Le Ghana a annoncé la construction prochaine d’un port de pêche moderne dans le district de Shama, dans la région Occidentale du pays, une infrastructure destinée à redynamiser un secteur halieutique en déclin depuis plusieurs années. L’annonce a été faite le 10 juin par la ministre de la Pêche et de l’Aquaculture, Emelia Arthur, qui a précisé que les préparatifs du projet étaient déjà à un stade avancé.
Selon la ministre, le futur port doit améliorer les opérations de débarquement et de manutention du poisson, créer des emplois et stimuler la croissance économique locale. Les détails relatifs au coût et au calendrier de réalisation du projet n’ont pas encore été communiqués, mais l’infrastructure devrait renforcer le poids de la région Occidentale, qui concentre déjà 33% des sites de débarquement de poissons et 25% des infrastructures portuaires halieutiques du pays.
Le secteur de la pêche ghanéen, dominé par l’activité artisanale, traverse une période difficile.

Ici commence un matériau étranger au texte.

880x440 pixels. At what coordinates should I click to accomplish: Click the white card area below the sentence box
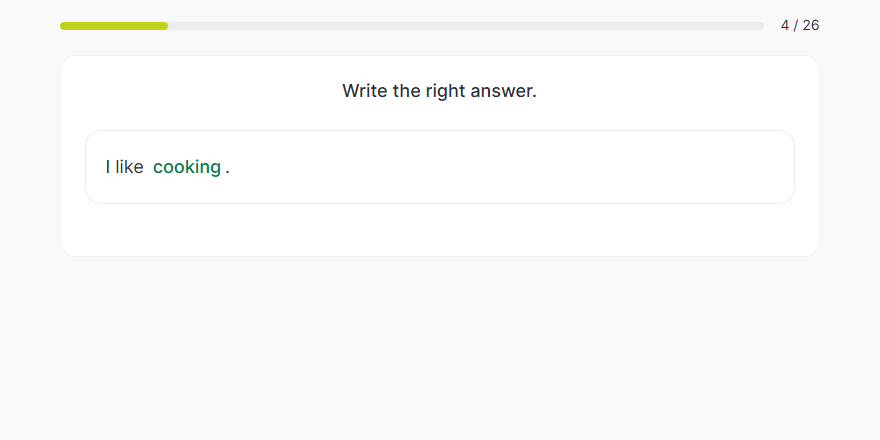click(440, 230)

Les captures nationales, qui avaient culminé à près de 497 000 tonnes en 1999, ont reculé de 22,6% pour s’établir à environ 384 000 tonnes en 2023, selon les données de la FAO. Plusieurs facteurs expliquent ce déclin, notamment la surpêche liée à l’augmentation du nombre de bateaux artisanaux, semi-industriels et industriels, la persistance de la pêche illégale, non déclarée et non réglementée, ainsi que le changement climatique, qui perturbe les écosystèmes marins et la productivité des eaux côtières.
Le pays compte aujourd’hui près de 14 300 navires de pêche, dont 97% relèvent de la pêche artisanale, répartis sur environ 263 sites de débarquement dans quatre régions côtières. Dans ce contexte, le projet de Shama traduit la volonté des autorités ghanéennes de mieux encadrer l’exploitation des ressources halieutiques et d’accompagner la transition vers une gestion plus durable des stocks.
Cette initiative s’inscrit dans une dynamique régionale plus large de modernisation des infrastructures de pêche en Afrique de l’Ouest, où plusieurs pays côtiers investissent dans des ports et des installations de débarquement pour limiter les pertes post-capture, structurer la chaîne de valeur halieutique et sécuriser les revenus des communautés côtières qui dépendent de cette activité.